• Список заданий:
A) Выведите без изменений часть фрагмента письма о Севастополе: от слов «Как бы я был» до слов «Георгия 4-й степени.» включительно.
B) Подхватите фрагмент письма о Севастополе и продолжите его сразу после последней приведенной фразы.

• Выбранный фрагмент:
((
Между тем не на шутку здесь поговаривают о мире; и признаться, не худо бы нам полюбовно рассчитаться с врагами: убрались бы лишь, да оставили православную землю в покое; к следующему разу приготовимся их принять еще получше. В Вене переговоры начинаются; но смешные эти англичане! С одной стороны они страшно напуганы положением их армии у Севастополя; с другой стороны желудок их не варит то, что, будучи уже так близко цели, имея пред глазами город, которого бы вся Англия желала видеть в преисподней земли, и вдруг его оставить!

Как пережить того, что эти прекрасные корабли, которых они бы с таким наслаждением, посадив и вас всех на них, и потопили бы или сожгли бы еще охотнее, опять поплывут по морям и, пожалуй, со временем доплывут и до самой Англии! Вот всего этого английский желудок никак не может сварить, и оттого их теперешняя политика в Вене и жалка, и смешна. Переговоры и они начали вести, а главное, думают о том, нельзя ли хоть на денек до заключения мира попасть в Севастополь. И вот почему так торопятся перевезти в Крым и Омер-пашу, да еще саранчи из Сардинии. Но Бог велик, и будем надеяться, что нас не выдаст, и что наши Севастопольские герои довершат дело до конца. Зато такова будет после и слава ваша; дай Бог нам всем дожить до этого славного конца!

А между тем, любезнейший Владимир, прошу тебя напомнить обо мне и поклониться в пояс Павлу Степанычу; скажи ему, что здесь всех от всего сердца порадовал рескрипт, написанный ему нашим голубчиком генерал-адмиралом; также Новосельскому и Панфилову. Но сверх того у вас в Севастополе теперь много из моих любезнейших друзей; пожалуйста, засвидетельствуй поклон князю Васильчикову; пожалуйста, Владимир, познакомься с ним поближе: он достойнейший человек и мой очень добрый приятель. Таковыми же: Краснокутский, Исаков и Стюрлер; всем им напомни обо мне, и прошу тебя еще раз со всеми ими по-товарищески сойтись: это славнейший народ, и много я с ними проводил приятнейших дней, которые останутся вечно в моей памяти.

Как бы я был счастлив, если б недельки хоть на две мог к вам, лихачам прискакать! Но, увы, новая служба в Кронштадте меня приковывает к месту, и мне осталось лишь утешение мысленно быть с вами. Любезному И. В. Батьянову поклонись также. Между прочим, скажу тебе так, к сведению, что в "Русском Инвалиде" от 22 января была ошибка: там напечатали, что ты и Памфилов получили ордена Георгия 4-й степени.
))
• Исходные данные:
((
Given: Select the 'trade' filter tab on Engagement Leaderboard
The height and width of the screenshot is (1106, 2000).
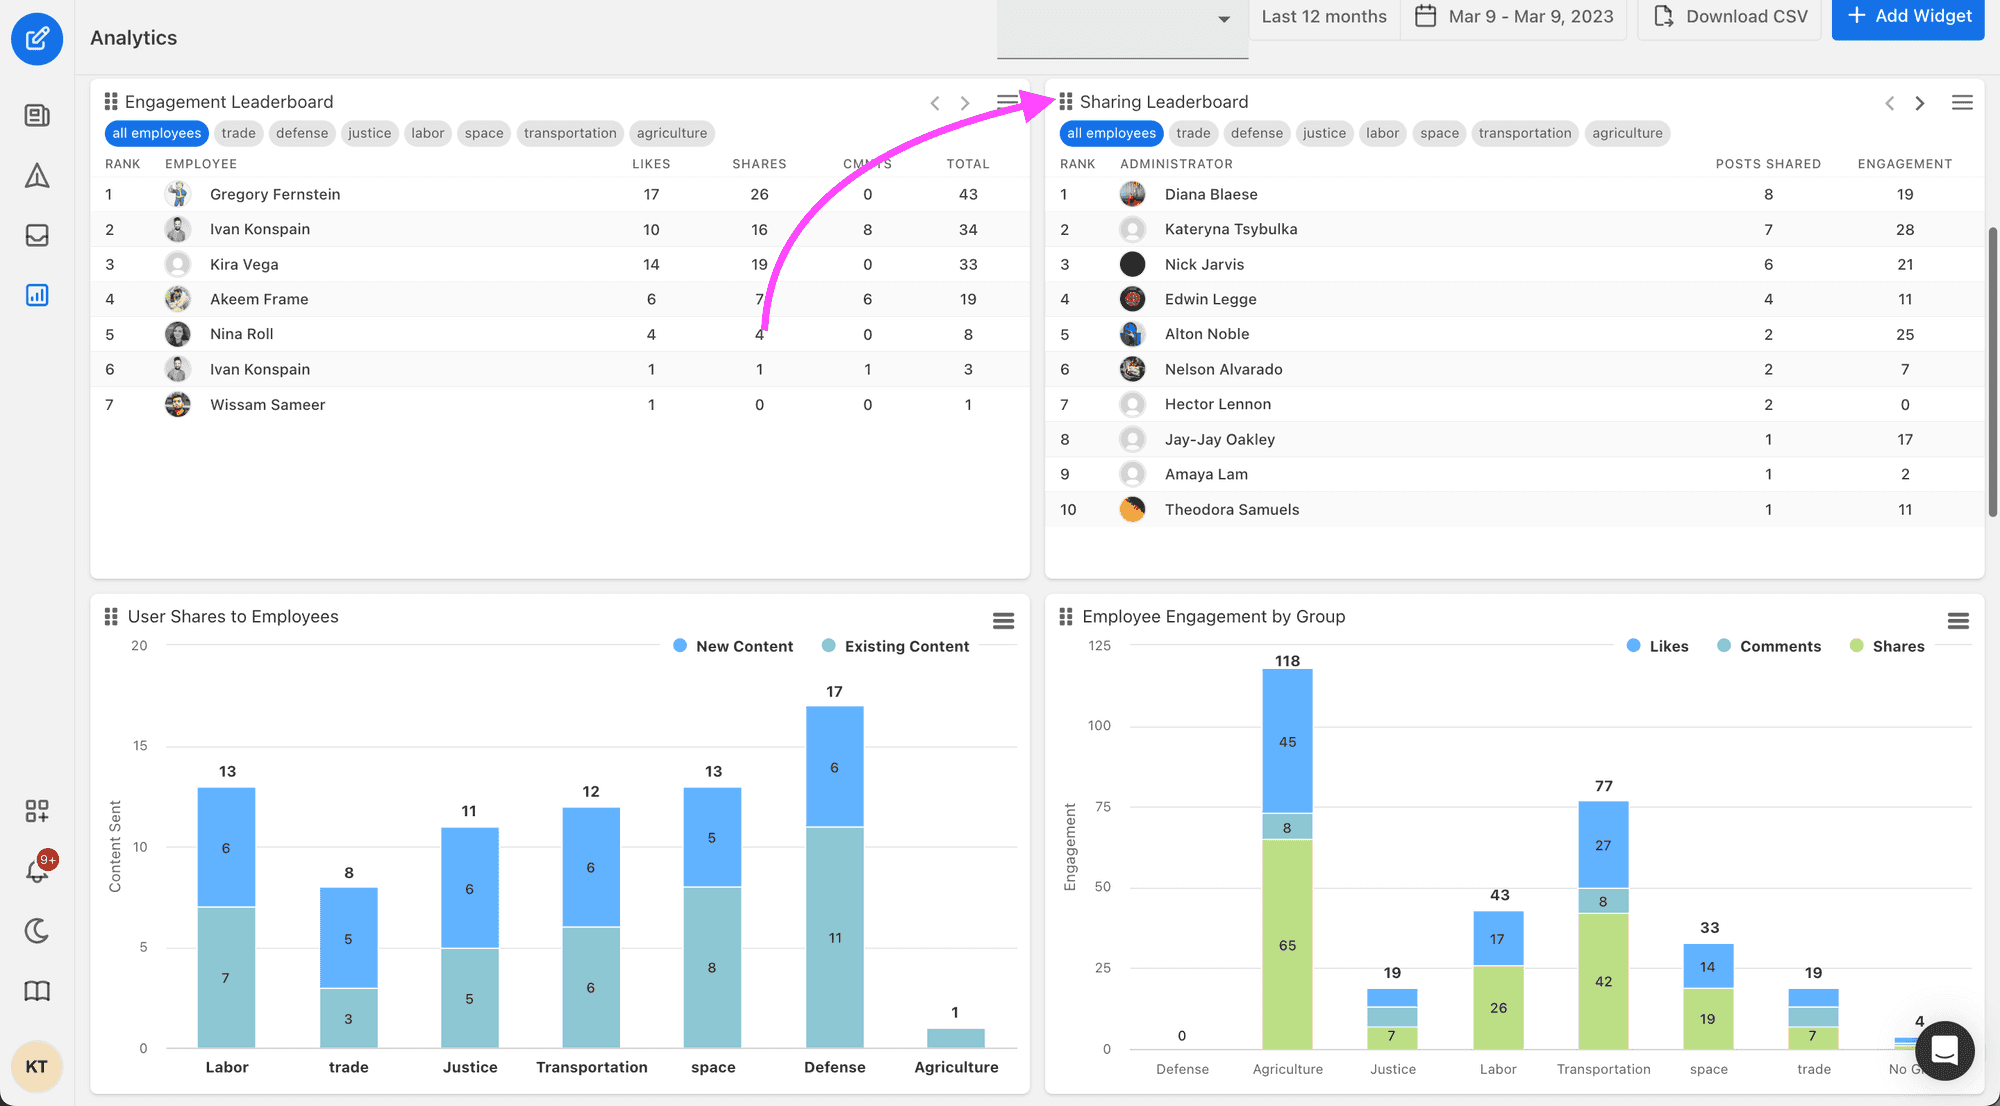Looking at the screenshot, I should pos(238,132).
))
• Ответы:
A)
Как бы я был счастлив, если б недельки хоть на две мог к вам, лихачам прискакать! Но, увы, новая служба в Кронштадте меня приковывает к месту, и мне осталось лишь утешение мысленно быть с вами. Любезному И. В. Батьянову поклонись также. Между прочим, скажу тебе так, к сведению, что в "Русском Инвалиде" от 22 января была ошибка: там напечатали, что ты и Памфилов получили ордена Георгия 4-й степени.

B)
Я тотчас писал в редакцию газеты и требовал, чтоб они ошибку исправили; но не имею от них еще ответа. В заключение скажу тебе, что наши "на Васильевском острову", слава Богу, здоровы и тебе кланяются, также моя жена и дети, которых теперь на лицо состоит уже восемь, тебе кланяются от души. К 6-му декабря я получил аренду в 1200 р. серебром и, как видишь, это было очень кстати: есть на кого деньги тратить.

Старшему твоему племяннику Сереже, вот уже 10-й год. Мальчик хоть куда, и он по настоятельному своему желанию записан в Морской корпус; твой тёска, Володя, записан в Пажеский корпус, а остальные ребятишки еще малы и пока никуда не записаны. За тем прощай, любезный друг Владимир. Да хранит тебя Всевышний и да пронесет громовую тучу мимо тебя: об этом молю усердно. Твой тебе преданной брат и друг К. Истомин.

Севастопольские письма В. И. Истомина 

П. Ф. Хрипкову (дед по материнской линии)
Севастополь, 28 января 1855 г.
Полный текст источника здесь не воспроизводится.